WADA to send inspection team to Jamaica next week

WADA to send inspection team to Jamaica next week

KINGSTON, Jamaica (AP) — After attempts by Jamaica’s anti-doping commission to delay an inquiry, a team from the World Anti-Doping Agency is scheduled to visit the island next week to begin a special audit of the sprinting powerhouse’s drug testing regime.

Herb Elliott, the chairman of the Jamaica Anti-Doping Commission, said Wednesday that three WADA officials will be on the Caribbean island Monday and Tuesday to inspect the agency in the wake of revelations of a near-complete breakdown of the commission’s out-of-competition testing from January 2012 to the July opening of the London Olympics.

“We have nothing to hide,” Elliott said in Jamaica, where eight athletes have tested positive for banned substances in 2013.

But despite an invitation from Jamaica’s prime minister and WADA’s indication that it was available to visit, JADCO had previously told the Montreal-based organization that an inspection could not be accommodated until early 2014.

The Jamaican agency’s response raised many eyebrows, even prompting WADA President John Fahey to call it “farcical” and “unacceptable” in an interview this week with Britain’s Daily Telegraph.

For his part, Elliott said he was “greatly annoyed” that the WADA official chose to go to the press instead of dealing with JADCO directly. But after he read Fahey’s comments, he said he told WADA Director General David Howman that the inspection team was welcome to “come anytime.”

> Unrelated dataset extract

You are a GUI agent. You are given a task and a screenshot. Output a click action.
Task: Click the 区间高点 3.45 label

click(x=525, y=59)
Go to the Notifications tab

When asked why Jamaica’s anti-doping commission told WADA it would have to wait months to launch its audit, Elliott said there were a number of factors at the time, including the travel schedule of some commissioners and preparation work for disciplinary hearings for athletes who tested positive.

“We had asked them to postpone it. We have always been very straight with them,” said Elliott, who was Jamaica’s team doctor at the Beijing Olympics in 2008.

On Wednesday, WADA spokesman Ben Nichols said the agency could not confirm dates for the Jamaica visit and declined further comment.

The debate over the rigor of Jamaica’s anti-doping efforts have raged for more than a decade, as the island nation of 2.7 million has consistently racked up more medals in track and field than countries 10 times its size. But this year, statistics compiled by former JADCO executive director Renee Anne Shirley revealed that just one out-of-competition test was done between February 2012 and the start of the London Olympics five months later. She said when she raised various concerns, no JADCO or Cabinet official would take them seriously.

But the revelations by Shirley were alarming enough to prompt action outside Jamaica. While WADA has audited the island’s testing regime before, Howman has said its new special audit is a direct response to the problems she exposed and to the string of positive doping tests this year. The Jamaican athletes who have tested positive include former world record holder Asafa Powell and Sherone Simpson, an Olympic 400-relay gold and silver medalist.

In the lead-up to the London Olympics, Jamaican stars didn’t go completely untested. The International Association of Athletics Federations, track and field’s governing body, said it extensively tested elite Jamaicans, including the world’s fastest man, Usain Bolt, more than 12 times last year. The IAAF’s out-of-competition testing for Jamaica concentrated on athletes’ training camps and was “robust and comprehensive,” spokesman Chris Turner has told AP. Other agencies decline to say how many tests were conducted on Jamaican athletes in 2012.

Led by Bolt, who became the first man to win both the 100 and 200 at consecutive Olympic games, Jamaica won eight of 12 individual sprint medals in London. Jamaica’s record haul of 12 medals in London surpassed the 11 it won in Beijing in 2008.